| Records supplied |
++++++
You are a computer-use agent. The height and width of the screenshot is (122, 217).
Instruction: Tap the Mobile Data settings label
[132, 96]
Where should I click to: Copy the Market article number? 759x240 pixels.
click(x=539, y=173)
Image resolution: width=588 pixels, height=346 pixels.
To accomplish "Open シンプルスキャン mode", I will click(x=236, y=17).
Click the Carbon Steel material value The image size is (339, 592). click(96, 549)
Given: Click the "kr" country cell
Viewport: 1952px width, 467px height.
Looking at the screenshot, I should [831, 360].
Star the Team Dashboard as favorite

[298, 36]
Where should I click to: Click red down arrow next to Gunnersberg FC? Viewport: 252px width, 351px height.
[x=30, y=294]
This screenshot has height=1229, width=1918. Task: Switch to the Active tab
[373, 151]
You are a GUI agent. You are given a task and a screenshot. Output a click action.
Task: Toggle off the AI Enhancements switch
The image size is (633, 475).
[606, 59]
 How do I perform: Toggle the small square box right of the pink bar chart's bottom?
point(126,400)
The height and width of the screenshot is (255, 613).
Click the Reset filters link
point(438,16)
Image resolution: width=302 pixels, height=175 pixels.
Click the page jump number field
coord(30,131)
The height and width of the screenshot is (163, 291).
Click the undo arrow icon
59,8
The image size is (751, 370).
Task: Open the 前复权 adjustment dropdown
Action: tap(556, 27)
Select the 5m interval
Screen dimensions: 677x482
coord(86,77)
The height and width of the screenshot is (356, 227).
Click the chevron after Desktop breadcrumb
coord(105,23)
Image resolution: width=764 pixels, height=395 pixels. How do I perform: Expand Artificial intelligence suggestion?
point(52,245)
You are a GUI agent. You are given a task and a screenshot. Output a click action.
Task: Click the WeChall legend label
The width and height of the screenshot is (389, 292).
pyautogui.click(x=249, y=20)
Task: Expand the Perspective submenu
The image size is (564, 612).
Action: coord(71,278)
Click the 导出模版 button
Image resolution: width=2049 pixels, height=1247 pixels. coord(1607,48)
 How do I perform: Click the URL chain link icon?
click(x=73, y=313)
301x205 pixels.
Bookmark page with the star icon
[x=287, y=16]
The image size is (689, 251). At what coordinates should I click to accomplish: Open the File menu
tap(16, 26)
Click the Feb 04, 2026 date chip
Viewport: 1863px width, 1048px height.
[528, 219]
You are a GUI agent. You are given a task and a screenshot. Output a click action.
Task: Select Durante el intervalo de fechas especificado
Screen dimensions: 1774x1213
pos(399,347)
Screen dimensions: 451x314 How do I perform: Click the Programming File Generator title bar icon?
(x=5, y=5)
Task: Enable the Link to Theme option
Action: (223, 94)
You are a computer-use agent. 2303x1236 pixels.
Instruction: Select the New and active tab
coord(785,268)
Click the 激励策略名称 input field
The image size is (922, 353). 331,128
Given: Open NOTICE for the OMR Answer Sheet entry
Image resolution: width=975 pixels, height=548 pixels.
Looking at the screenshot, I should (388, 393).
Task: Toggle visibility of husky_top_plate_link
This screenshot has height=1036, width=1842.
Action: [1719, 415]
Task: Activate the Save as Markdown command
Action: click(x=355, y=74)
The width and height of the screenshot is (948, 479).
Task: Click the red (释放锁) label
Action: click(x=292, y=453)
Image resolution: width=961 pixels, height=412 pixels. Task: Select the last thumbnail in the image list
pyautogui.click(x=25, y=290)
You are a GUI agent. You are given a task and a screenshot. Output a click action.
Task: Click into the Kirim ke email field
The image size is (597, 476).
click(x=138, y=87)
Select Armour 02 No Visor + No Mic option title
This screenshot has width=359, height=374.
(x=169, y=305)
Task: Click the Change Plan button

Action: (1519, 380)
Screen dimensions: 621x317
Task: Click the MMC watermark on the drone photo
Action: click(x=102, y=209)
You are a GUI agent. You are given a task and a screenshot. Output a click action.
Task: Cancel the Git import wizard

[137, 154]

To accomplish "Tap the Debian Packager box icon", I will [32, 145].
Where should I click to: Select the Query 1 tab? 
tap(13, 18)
++++++
Copy out all of the material above, line for line, with no changes.

You are a computer-use agent. The height and width of the screenshot is (122, 217).
Instruction: Tap the Mobile Data settings label
[132, 96]
Where should I click to: Copy the Market article number? 759x240 pixels.
click(x=539, y=173)
Image resolution: width=588 pixels, height=346 pixels.
To accomplish "Open シンプルスキャン mode", I will click(x=236, y=17).
Click the Carbon Steel material value The image size is (339, 592). click(96, 549)
Given: Click the "kr" country cell
Viewport: 1952px width, 467px height.
Looking at the screenshot, I should [831, 360].
Star the Team Dashboard as favorite

[298, 36]
Where should I click to: Click red down arrow next to Gunnersberg FC? Viewport: 252px width, 351px height.
[x=30, y=294]
This screenshot has height=1229, width=1918. Task: Switch to the Active tab
[373, 151]
You are a GUI agent. You are given a task and a screenshot. Output a click action.
Task: Toggle off the AI Enhancements switch
The image size is (633, 475).
[606, 59]
 How do I perform: Toggle the small square box right of the pink bar chart's bottom?
point(126,400)
The height and width of the screenshot is (255, 613).
Click the Reset filters link
point(438,16)
Image resolution: width=302 pixels, height=175 pixels.
Click the page jump number field
coord(30,131)
The height and width of the screenshot is (163, 291).
Click the undo arrow icon
59,8
The image size is (751, 370).
Task: Open the 前复权 adjustment dropdown
Action: tap(556, 27)
Select the 5m interval
Screen dimensions: 677x482
coord(86,77)
The height and width of the screenshot is (356, 227).
Click the chevron after Desktop breadcrumb
coord(105,23)
Image resolution: width=764 pixels, height=395 pixels. How do I perform: Expand Artificial intelligence suggestion?
point(52,245)
You are a GUI agent. You are given a task and a screenshot. Output a click action.
Task: Click the WeChall legend label
The width and height of the screenshot is (389, 292).
pyautogui.click(x=249, y=20)
Task: Expand the Perspective submenu
The image size is (564, 612).
Action: coord(71,278)
Click the 导出模版 button
Image resolution: width=2049 pixels, height=1247 pixels. coord(1607,48)
 How do I perform: Click the URL chain link icon?
click(x=73, y=313)
301x205 pixels.
Bookmark page with the star icon
[x=287, y=16]
The image size is (689, 251). At what coordinates should I click to accomplish: Open the File menu
tap(16, 26)
Click the Feb 04, 2026 date chip
Viewport: 1863px width, 1048px height.
[528, 219]
You are a GUI agent. You are given a task and a screenshot. Output a click action.
Task: Select Durante el intervalo de fechas especificado
Screen dimensions: 1774x1213
pos(399,347)
Screen dimensions: 451x314 How do I perform: Click the Programming File Generator title bar icon?
(x=5, y=5)
Task: Enable the Link to Theme option
Action: (223, 94)
You are a computer-use agent. 2303x1236 pixels.
Instruction: Select the New and active tab
coord(785,268)
Click the 激励策略名称 input field
The image size is (922, 353). 331,128
Given: Open NOTICE for the OMR Answer Sheet entry
Image resolution: width=975 pixels, height=548 pixels.
Looking at the screenshot, I should (388, 393).
Task: Toggle visibility of husky_top_plate_link
This screenshot has height=1036, width=1842.
Action: [1719, 415]
Task: Activate the Save as Markdown command
Action: click(x=355, y=74)
The width and height of the screenshot is (948, 479).
Task: Click the red (释放锁) label
Action: click(x=292, y=453)
Image resolution: width=961 pixels, height=412 pixels. Task: Select the last thumbnail in the image list
pyautogui.click(x=25, y=290)
You are a GUI agent. You are given a task and a screenshot. Output a click action.
Task: Click into the Kirim ke email field
The image size is (597, 476).
click(x=138, y=87)
Select Armour 02 No Visor + No Mic option title
This screenshot has width=359, height=374.
(x=169, y=305)
Task: Click the Change Plan button

Action: (1519, 380)
Screen dimensions: 621x317
Task: Click the MMC watermark on the drone photo
Action: click(x=102, y=209)
You are a GUI agent. You are given a task and a screenshot. Output a click action.
Task: Cancel the Git import wizard

[137, 154]

To accomplish "Tap the Debian Packager box icon", I will [32, 145].
Where should I click to: Select the Query 1 tab? 
tap(13, 18)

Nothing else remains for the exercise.